感覚として馴染みのないもののため、エリートとは程遠いヘボヘボスタートになることとなった。


「って、ローズ先生予想ついてたんですか?」


エトランゼ家の秀才(になれる予定だった)がヘボヘボなのがバレていたとなると肩身が狭いものがあるのだけれど…


「まあ。多少はね。ルイおぼっちゃまの場合はちょっと特殊だから。

ということで、ルイおぼっちゃまは普通のやり方と逆のことをしてもらうわぁ」


「普通と逆、ですか?」


ヘボヘボがバレてる訳では無いようで良かった。


「そうよぉ。

この数日やってた訓練は、普通のやり方の訓練。

普通は魔力量に応じた精霊が現れて、決まった魔力量を最大限引き出せるように、小さいことからやれることを増やしていくものよ。

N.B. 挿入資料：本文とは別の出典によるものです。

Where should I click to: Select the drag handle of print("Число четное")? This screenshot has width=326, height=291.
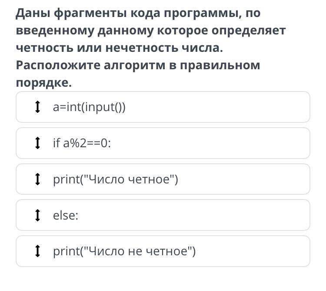tap(38, 179)
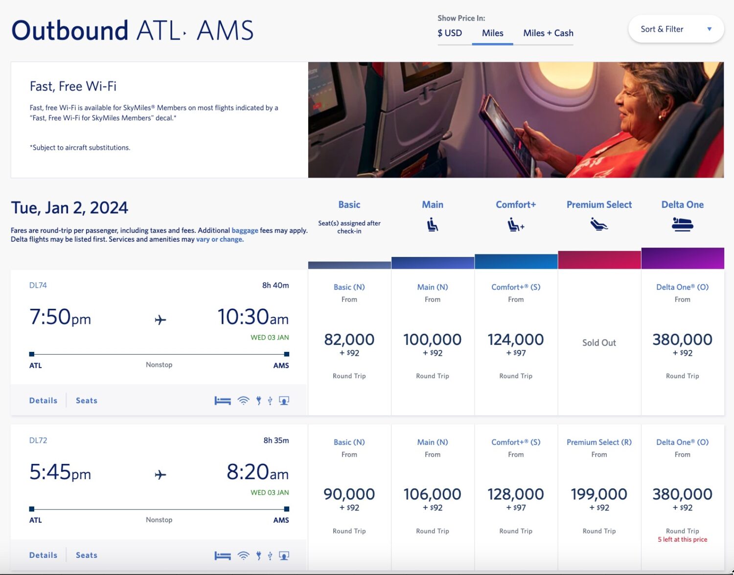This screenshot has height=575, width=734.
Task: Expand Details for flight DL72
Action: tap(43, 555)
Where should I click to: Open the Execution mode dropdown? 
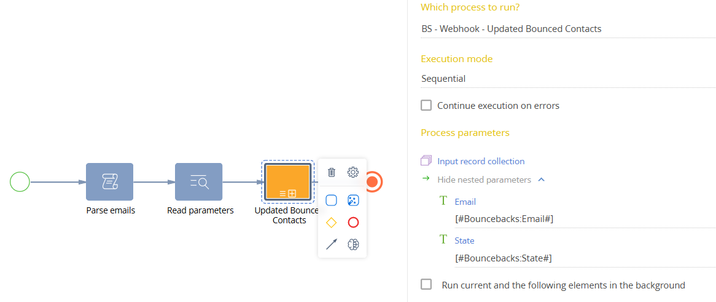point(567,79)
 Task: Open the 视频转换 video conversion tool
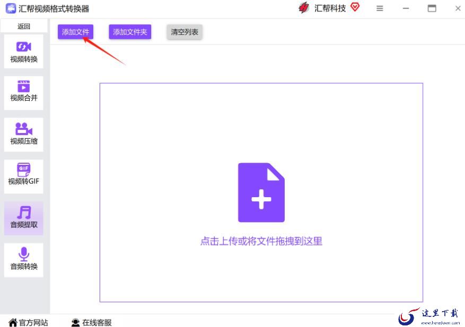click(24, 51)
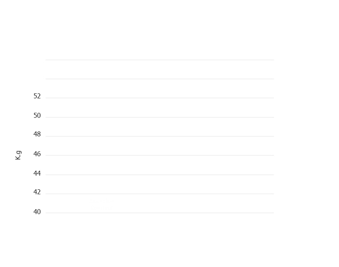This screenshot has width=339, height=267.
Task: Click the 44 axis label
Action: (37, 174)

でも、対象に対しての流れる魔力が多すぎるから今みたいになってるわ。

だからルイおぼっちゃまの場合はその逆。

急に覚醒した多すぎる魔力を小さい型に収まるように出力を調整して行かないといけないのよぉ。」


そういうとローズ先生はパチンと指を鳴らすと目の前に大人の人間くらいはある土の器があらわれた。


「というわけで、大きい器からやってきましょ。

魔力をそのままぶつけるみたいに"出す"んじゃなくて意図的に形や量を変えて"使う"にしていきなさい」


「…使う。」


確かにローズ先生の言う通り私は魔力を使うと言うよりは、「魔力よ、でろー!」という勢いで出していた。


しかし"使う"となれば話が変わってくる。


「(うーん、形や量を調節するもの……量を調節………


…はっ!!!蛇口!!)」


深呼吸をひとつして、身体に流れる魔力が水になるイメージをする。

ここまではもう慣れた。後は、


「(多すぎる水を…蛇口でしぼる…!!)」


大量に流れていこうとする魔力を絞るイメージでなんとか塞き止めつつ、器の上に水を出していく


ザーーッ


「………で、できた?」


ふちギリギリまで入れられた今にもこぼれそうな器がそこにはあった。